Re: Code review this script

Thx, your post and the linked bugtracker entry answers my question very well. I guessed someone from the list would know it...

Johannes

On Mar 29, 2009 8:19 PM, "Ismael Juma" <mlists@juma.me.uk> wrote:

Hi,

On Sun, 2009-03-29 at 16:58 +0100, Johannes Rudolph wrote: > BTW: Could the Hotspot JIT-compiler el...

The following might be helpful in answering the question (also read the
comments):

http://blog.juma.me.uk/2008/10/11/local-variables-scope-in-hotspot/

Best,
Ismael

Daniel Wellman
Joined: 2009-02-02,
User offline. Last seen 1 year 48 weeks ago.
Re: Code review this script

Thank you all for your feedback and advice!

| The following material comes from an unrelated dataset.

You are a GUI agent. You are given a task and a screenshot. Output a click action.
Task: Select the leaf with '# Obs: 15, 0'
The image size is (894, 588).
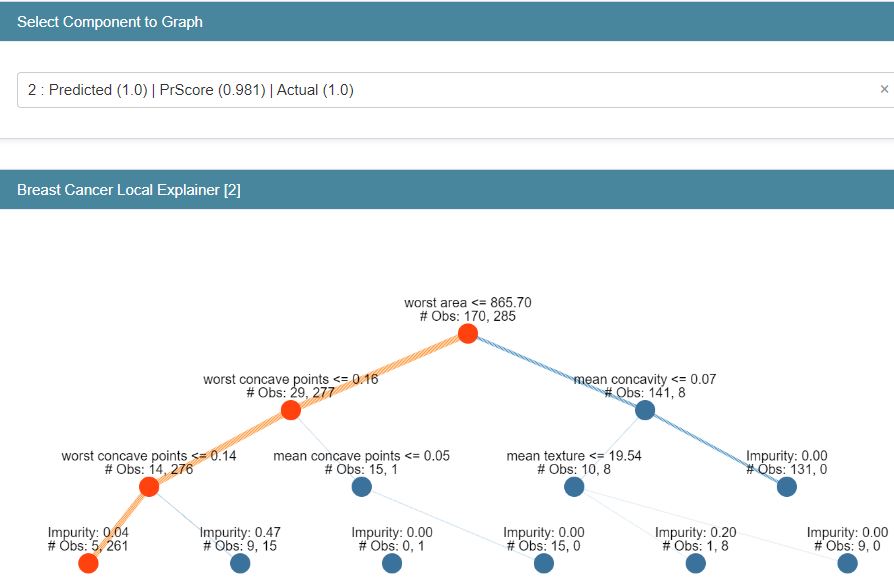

First off, I'd like to confirm what you mean when you say "force". I think
it means "force evaluation of the full Stream", and it's the method from
Projection.

Why does foreach "force" the evaluation of the stream? It it a doing
Java-style for-loop (that needs to know the size of the list being looped
over?)

I think I understand why this one has a leak:

Seth Tisue wrote:
>
> val s = Stream.from(1).map(_ => new Array[Int](10000000))
> s.foreach(println)
>

I think it's because the val s holds a reference to the Stream object.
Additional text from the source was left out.